▶ _Provided information_
◇ ◇ ◇ ◇ ◇ ◇ ◇

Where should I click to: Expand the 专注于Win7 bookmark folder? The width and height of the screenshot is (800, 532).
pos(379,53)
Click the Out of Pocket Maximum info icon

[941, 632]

◇ ◇ ◇ ◇ ◇ ◇ ◇

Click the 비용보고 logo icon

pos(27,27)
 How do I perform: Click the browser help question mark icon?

◇ ◇ ◇ ◇ ◇ ◇ ◇

▶ _What you are asked to do_
In the listing above, find the line with "Click the 비용보고 logo icon" and the line with "How do I perform: Click", then print exactly those lines and every line between them.

▶ _Response to the task_
Click the 비용보고 logo icon

pos(27,27)
 How do I perform: Click the browser help question mark icon?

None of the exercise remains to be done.